| Work task |
Exactly as written, copy the lines of the data below from the first through the one containing "The image size is (441, 308).".

| Information provided |
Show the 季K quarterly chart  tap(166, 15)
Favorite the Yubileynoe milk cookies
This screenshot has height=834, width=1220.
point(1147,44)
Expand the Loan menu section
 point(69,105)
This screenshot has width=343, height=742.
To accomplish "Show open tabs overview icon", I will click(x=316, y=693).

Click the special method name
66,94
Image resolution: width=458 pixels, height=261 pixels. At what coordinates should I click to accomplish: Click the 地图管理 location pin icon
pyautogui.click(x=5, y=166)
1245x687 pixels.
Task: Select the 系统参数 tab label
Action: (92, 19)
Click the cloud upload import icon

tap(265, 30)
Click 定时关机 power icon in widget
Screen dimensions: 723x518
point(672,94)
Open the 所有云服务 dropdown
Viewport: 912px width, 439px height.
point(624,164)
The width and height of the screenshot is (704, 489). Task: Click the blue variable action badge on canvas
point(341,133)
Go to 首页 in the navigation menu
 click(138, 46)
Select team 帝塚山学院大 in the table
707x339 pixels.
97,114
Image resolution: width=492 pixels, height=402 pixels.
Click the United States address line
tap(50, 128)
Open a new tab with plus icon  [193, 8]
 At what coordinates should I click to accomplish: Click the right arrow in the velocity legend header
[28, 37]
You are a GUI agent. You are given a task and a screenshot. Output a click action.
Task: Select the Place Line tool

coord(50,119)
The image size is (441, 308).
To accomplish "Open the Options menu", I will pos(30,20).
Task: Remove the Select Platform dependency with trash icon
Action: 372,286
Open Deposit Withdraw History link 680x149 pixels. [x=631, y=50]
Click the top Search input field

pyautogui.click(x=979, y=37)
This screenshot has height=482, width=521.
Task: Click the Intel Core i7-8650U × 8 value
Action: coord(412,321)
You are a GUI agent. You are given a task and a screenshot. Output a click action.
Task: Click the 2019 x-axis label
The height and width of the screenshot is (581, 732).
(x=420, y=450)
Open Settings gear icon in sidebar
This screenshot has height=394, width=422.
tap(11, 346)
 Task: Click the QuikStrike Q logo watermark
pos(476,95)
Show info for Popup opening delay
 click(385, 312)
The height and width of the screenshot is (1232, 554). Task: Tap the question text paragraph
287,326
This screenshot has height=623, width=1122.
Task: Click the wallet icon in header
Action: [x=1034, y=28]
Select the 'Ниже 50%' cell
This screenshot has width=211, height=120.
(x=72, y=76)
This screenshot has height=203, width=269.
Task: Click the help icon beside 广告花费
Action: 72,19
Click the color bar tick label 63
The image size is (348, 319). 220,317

| Reply to the exercise |
Show the 季K quarterly chart  tap(166, 15)
Favorite the Yubileynoe milk cookies
This screenshot has height=834, width=1220.
point(1147,44)
Expand the Loan menu section
 point(69,105)
This screenshot has width=343, height=742.
To accomplish "Show open tabs overview icon", I will click(x=316, y=693).

Click the special method name
66,94
Image resolution: width=458 pixels, height=261 pixels. At what coordinates should I click to accomplish: Click the 地图管理 location pin icon
pyautogui.click(x=5, y=166)
1245x687 pixels.
Task: Select the 系统参数 tab label
Action: (92, 19)
Click the cloud upload import icon

tap(265, 30)
Click 定时关机 power icon in widget
Screen dimensions: 723x518
point(672,94)
Open the 所有云服务 dropdown
Viewport: 912px width, 439px height.
point(624,164)
The width and height of the screenshot is (704, 489). Task: Click the blue variable action badge on canvas
point(341,133)
Go to 首页 in the navigation menu
 click(138, 46)
Select team 帝塚山学院大 in the table
707x339 pixels.
97,114
Image resolution: width=492 pixels, height=402 pixels.
Click the United States address line
tap(50, 128)
Open a new tab with plus icon  [193, 8]
 At what coordinates should I click to accomplish: Click the right arrow in the velocity legend header
[28, 37]
You are a GUI agent. You are given a task and a screenshot. Output a click action.
Task: Select the Place Line tool

coord(50,119)
The image size is (441, 308).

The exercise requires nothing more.